* Begin *

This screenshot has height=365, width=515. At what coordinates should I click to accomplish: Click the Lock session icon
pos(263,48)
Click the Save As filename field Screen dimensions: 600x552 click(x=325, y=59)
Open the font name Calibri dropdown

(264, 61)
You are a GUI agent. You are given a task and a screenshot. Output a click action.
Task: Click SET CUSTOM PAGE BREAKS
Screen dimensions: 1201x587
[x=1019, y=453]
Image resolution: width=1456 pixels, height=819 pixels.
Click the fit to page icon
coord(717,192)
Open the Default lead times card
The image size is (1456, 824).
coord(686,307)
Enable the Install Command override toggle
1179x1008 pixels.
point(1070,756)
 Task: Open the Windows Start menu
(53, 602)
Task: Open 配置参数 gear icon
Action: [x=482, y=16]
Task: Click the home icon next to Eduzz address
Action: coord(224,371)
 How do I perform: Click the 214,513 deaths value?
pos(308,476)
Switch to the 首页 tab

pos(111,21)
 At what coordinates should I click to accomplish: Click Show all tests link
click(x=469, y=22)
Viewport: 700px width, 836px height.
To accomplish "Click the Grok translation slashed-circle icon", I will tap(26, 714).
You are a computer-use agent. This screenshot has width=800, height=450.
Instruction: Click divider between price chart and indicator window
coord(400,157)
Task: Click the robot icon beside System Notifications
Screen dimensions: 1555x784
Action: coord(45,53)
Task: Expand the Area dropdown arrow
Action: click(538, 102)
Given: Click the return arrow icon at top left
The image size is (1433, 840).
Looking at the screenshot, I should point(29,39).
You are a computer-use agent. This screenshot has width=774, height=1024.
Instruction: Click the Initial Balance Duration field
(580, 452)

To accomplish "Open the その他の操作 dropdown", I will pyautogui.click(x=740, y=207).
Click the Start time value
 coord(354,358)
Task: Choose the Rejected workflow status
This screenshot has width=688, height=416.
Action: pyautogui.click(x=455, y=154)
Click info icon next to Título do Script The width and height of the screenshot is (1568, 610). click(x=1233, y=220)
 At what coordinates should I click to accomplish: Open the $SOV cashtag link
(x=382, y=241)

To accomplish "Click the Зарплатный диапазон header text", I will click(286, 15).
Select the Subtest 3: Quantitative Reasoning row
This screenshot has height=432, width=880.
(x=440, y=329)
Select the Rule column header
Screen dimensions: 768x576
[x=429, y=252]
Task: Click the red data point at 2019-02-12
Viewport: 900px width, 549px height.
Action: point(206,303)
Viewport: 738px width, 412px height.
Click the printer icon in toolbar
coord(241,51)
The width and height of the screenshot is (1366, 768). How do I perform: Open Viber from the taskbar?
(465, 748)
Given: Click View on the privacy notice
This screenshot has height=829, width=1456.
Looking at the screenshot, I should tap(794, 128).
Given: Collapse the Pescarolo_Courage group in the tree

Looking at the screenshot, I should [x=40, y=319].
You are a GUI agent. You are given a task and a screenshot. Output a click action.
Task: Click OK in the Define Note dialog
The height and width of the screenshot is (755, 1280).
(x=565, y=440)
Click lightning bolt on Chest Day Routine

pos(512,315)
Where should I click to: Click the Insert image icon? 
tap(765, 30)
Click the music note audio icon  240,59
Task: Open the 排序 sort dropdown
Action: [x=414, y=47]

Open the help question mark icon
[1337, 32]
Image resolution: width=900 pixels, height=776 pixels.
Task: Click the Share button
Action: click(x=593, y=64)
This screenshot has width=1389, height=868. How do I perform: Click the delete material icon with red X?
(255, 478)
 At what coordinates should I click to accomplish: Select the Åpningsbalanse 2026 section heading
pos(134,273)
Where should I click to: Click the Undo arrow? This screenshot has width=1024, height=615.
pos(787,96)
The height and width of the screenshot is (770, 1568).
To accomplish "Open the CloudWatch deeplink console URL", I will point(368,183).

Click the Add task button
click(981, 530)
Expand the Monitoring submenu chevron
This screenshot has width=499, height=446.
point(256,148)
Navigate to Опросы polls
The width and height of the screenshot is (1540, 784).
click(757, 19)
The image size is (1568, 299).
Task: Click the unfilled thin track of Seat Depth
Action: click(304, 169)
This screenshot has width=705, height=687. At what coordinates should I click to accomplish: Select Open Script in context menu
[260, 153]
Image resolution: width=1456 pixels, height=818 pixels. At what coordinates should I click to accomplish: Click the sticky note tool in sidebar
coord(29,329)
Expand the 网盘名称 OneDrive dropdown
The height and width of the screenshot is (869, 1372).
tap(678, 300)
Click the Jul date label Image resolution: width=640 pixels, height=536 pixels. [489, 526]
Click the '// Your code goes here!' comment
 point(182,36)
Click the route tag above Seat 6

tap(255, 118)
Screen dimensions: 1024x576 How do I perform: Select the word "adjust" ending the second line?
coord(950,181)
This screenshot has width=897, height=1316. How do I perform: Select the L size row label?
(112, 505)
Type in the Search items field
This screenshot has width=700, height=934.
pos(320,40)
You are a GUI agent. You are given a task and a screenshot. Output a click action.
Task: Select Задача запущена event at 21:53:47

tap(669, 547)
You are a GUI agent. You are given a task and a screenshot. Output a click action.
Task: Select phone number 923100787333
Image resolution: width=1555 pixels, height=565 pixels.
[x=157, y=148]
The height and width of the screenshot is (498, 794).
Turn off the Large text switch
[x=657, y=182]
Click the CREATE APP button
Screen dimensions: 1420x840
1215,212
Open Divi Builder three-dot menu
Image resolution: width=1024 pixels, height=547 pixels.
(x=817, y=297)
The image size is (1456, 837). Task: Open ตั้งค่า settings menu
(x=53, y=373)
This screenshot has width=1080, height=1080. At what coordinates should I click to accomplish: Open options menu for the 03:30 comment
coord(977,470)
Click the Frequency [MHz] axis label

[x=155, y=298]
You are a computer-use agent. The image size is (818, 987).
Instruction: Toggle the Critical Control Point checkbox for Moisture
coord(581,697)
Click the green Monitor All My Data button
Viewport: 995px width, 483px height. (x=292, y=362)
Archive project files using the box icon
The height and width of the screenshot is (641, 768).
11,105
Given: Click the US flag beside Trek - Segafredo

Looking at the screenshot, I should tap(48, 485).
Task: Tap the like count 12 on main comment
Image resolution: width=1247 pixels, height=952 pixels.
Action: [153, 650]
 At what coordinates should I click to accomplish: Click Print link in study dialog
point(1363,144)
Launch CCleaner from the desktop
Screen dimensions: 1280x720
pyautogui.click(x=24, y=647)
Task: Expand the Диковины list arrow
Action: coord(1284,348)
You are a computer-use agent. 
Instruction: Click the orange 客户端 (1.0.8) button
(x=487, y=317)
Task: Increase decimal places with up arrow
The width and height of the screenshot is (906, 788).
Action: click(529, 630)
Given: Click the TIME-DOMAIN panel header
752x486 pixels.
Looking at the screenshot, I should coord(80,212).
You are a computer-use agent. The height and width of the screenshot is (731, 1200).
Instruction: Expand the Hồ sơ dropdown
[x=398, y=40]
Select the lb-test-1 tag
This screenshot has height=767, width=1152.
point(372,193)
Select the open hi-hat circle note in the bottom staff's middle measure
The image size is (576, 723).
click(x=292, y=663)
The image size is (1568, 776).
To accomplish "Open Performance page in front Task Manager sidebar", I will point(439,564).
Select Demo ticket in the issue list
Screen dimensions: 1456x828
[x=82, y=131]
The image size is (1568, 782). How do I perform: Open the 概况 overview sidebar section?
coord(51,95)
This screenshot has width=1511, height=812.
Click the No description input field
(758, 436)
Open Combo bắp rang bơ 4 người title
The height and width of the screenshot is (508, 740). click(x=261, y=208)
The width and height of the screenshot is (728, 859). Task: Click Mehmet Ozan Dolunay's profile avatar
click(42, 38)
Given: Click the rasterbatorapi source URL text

* End *

> **PROBLEM TO SOLVE**
Copy all the entries above word for word, without changing anything.

> **THE RESPONSE**
This screenshot has height=365, width=515. At what coordinates should I click to accomplish: Click the Lock session icon
pos(263,48)
Click the Save As filename field Screen dimensions: 600x552 click(x=325, y=59)
Open the font name Calibri dropdown

(264, 61)
You are a GUI agent. You are given a task and a screenshot. Output a click action.
Task: Click SET CUSTOM PAGE BREAKS
Screen dimensions: 1201x587
[x=1019, y=453]
Image resolution: width=1456 pixels, height=819 pixels.
Click the fit to page icon
coord(717,192)
Open the Default lead times card
The image size is (1456, 824).
coord(686,307)
Enable the Install Command override toggle
1179x1008 pixels.
point(1070,756)
 Task: Open the Windows Start menu
(53, 602)
Task: Open 配置参数 gear icon
Action: [x=482, y=16]
Task: Click the home icon next to Eduzz address
Action: coord(224,371)
 How do I perform: Click the 214,513 deaths value?
pos(308,476)
Switch to the 首页 tab

pos(111,21)
 At what coordinates should I click to accomplish: Click Show all tests link
click(x=469, y=22)
Viewport: 700px width, 836px height.
To accomplish "Click the Grok translation slashed-circle icon", I will tap(26, 714).
You are a computer-use agent. This screenshot has width=800, height=450.
Instruction: Click divider between price chart and indicator window
coord(400,157)
Task: Click the robot icon beside System Notifications
Screen dimensions: 1555x784
Action: coord(45,53)
Task: Expand the Area dropdown arrow
Action: click(538, 102)
Given: Click the return arrow icon at top left
The image size is (1433, 840).
Looking at the screenshot, I should point(29,39).
You are a computer-use agent. This screenshot has width=774, height=1024.
Instruction: Click the Initial Balance Duration field
(580, 452)

To accomplish "Open the その他の操作 dropdown", I will pyautogui.click(x=740, y=207).
Click the Start time value
 coord(354,358)
Task: Choose the Rejected workflow status
This screenshot has width=688, height=416.
Action: pyautogui.click(x=455, y=154)
Click info icon next to Título do Script The width and height of the screenshot is (1568, 610). click(x=1233, y=220)
 At what coordinates should I click to accomplish: Open the $SOV cashtag link
(x=382, y=241)

To accomplish "Click the Зарплатный диапазон header text", I will click(286, 15).
Select the Subtest 3: Quantitative Reasoning row
This screenshot has height=432, width=880.
(x=440, y=329)
Select the Rule column header
Screen dimensions: 768x576
[x=429, y=252]
Task: Click the red data point at 2019-02-12
Viewport: 900px width, 549px height.
Action: point(206,303)
Viewport: 738px width, 412px height.
Click the printer icon in toolbar
coord(241,51)
The width and height of the screenshot is (1366, 768). How do I perform: Open Viber from the taskbar?
(465, 748)
Given: Click View on the privacy notice
This screenshot has height=829, width=1456.
Looking at the screenshot, I should tap(794, 128).
Given: Collapse the Pescarolo_Courage group in the tree

Looking at the screenshot, I should [x=40, y=319].
You are a GUI agent. You are given a task and a screenshot. Output a click action.
Task: Click OK in the Define Note dialog
The height and width of the screenshot is (755, 1280).
(x=565, y=440)
Click lightning bolt on Chest Day Routine

pos(512,315)
Where should I click to: Click the Insert image icon? 
tap(765, 30)
Click the music note audio icon  240,59
Task: Open the 排序 sort dropdown
Action: [x=414, y=47]

Open the help question mark icon
[1337, 32]
Image resolution: width=900 pixels, height=776 pixels.
Task: Click the Share button
Action: click(x=593, y=64)
This screenshot has width=1389, height=868. How do I perform: Click the delete material icon with red X?
(255, 478)
 At what coordinates should I click to accomplish: Select the Åpningsbalanse 2026 section heading
pos(134,273)
Where should I click to: Click the Undo arrow? This screenshot has width=1024, height=615.
pos(787,96)
The height and width of the screenshot is (770, 1568).
To accomplish "Open the CloudWatch deeplink console URL", I will point(368,183).

Click the Add task button
click(981, 530)
Expand the Monitoring submenu chevron
This screenshot has width=499, height=446.
point(256,148)
Navigate to Опросы polls
The width and height of the screenshot is (1540, 784).
click(757, 19)
The image size is (1568, 299).
Task: Click the unfilled thin track of Seat Depth
Action: click(304, 169)
This screenshot has width=705, height=687. At what coordinates should I click to accomplish: Select Open Script in context menu
[260, 153]
Image resolution: width=1456 pixels, height=818 pixels. At what coordinates should I click to accomplish: Click the sticky note tool in sidebar
coord(29,329)
Expand the 网盘名称 OneDrive dropdown
The height and width of the screenshot is (869, 1372).
tap(678, 300)
Click the Jul date label Image resolution: width=640 pixels, height=536 pixels. [489, 526]
Click the '// Your code goes here!' comment
 point(182,36)
Click the route tag above Seat 6

tap(255, 118)
Screen dimensions: 1024x576 How do I perform: Select the word "adjust" ending the second line?
coord(950,181)
This screenshot has width=897, height=1316. How do I perform: Select the L size row label?
(112, 505)
Type in the Search items field
This screenshot has width=700, height=934.
pos(320,40)
You are a GUI agent. You are given a task and a screenshot. Output a click action.
Task: Select Задача запущена event at 21:53:47

tap(669, 547)
You are a GUI agent. You are given a task and a screenshot. Output a click action.
Task: Select phone number 923100787333
Image resolution: width=1555 pixels, height=565 pixels.
[x=157, y=148]
The height and width of the screenshot is (498, 794).
Turn off the Large text switch
[x=657, y=182]
Click the CREATE APP button
Screen dimensions: 1420x840
1215,212
Open Divi Builder three-dot menu
Image resolution: width=1024 pixels, height=547 pixels.
(x=817, y=297)
The image size is (1456, 837). Task: Open ตั้งค่า settings menu
(x=53, y=373)
This screenshot has width=1080, height=1080. At what coordinates should I click to accomplish: Open options menu for the 03:30 comment
coord(977,470)
Click the Frequency [MHz] axis label

[x=155, y=298]
You are a computer-use agent. The image size is (818, 987).
Instruction: Toggle the Critical Control Point checkbox for Moisture
coord(581,697)
Click the green Monitor All My Data button
Viewport: 995px width, 483px height. (x=292, y=362)
Archive project files using the box icon
The height and width of the screenshot is (641, 768).
11,105
Given: Click the US flag beside Trek - Segafredo

Looking at the screenshot, I should tap(48, 485).
Task: Tap the like count 12 on main comment
Image resolution: width=1247 pixels, height=952 pixels.
Action: [153, 650]
 At what coordinates should I click to accomplish: Click Print link in study dialog
point(1363,144)
Launch CCleaner from the desktop
Screen dimensions: 1280x720
pyautogui.click(x=24, y=647)
Task: Expand the Диковины list arrow
Action: coord(1284,348)
You are a computer-use agent. 
Instruction: Click the orange 客户端 (1.0.8) button
(x=487, y=317)
Task: Increase decimal places with up arrow
The width and height of the screenshot is (906, 788).
Action: click(529, 630)
Given: Click the TIME-DOMAIN panel header
752x486 pixels.
Looking at the screenshot, I should coord(80,212).
You are a computer-use agent. The height and width of the screenshot is (731, 1200).
Instruction: Expand the Hồ sơ dropdown
[x=398, y=40]
Select the lb-test-1 tag
This screenshot has height=767, width=1152.
point(372,193)
Select the open hi-hat circle note in the bottom staff's middle measure
The image size is (576, 723).
click(x=292, y=663)
The image size is (1568, 776).
To accomplish "Open Performance page in front Task Manager sidebar", I will point(439,564).
Select Demo ticket in the issue list
Screen dimensions: 1456x828
[x=82, y=131]
The image size is (1568, 782). How do I perform: Open the 概况 overview sidebar section?
coord(51,95)
This screenshot has width=1511, height=812.
Click the No description input field
(758, 436)
Open Combo bắp rang bơ 4 người title
The height and width of the screenshot is (508, 740). click(x=261, y=208)
The width and height of the screenshot is (728, 859). Task: Click Mehmet Ozan Dolunay's profile avatar
click(42, 38)
Given: Click the rasterbatorapi source URL text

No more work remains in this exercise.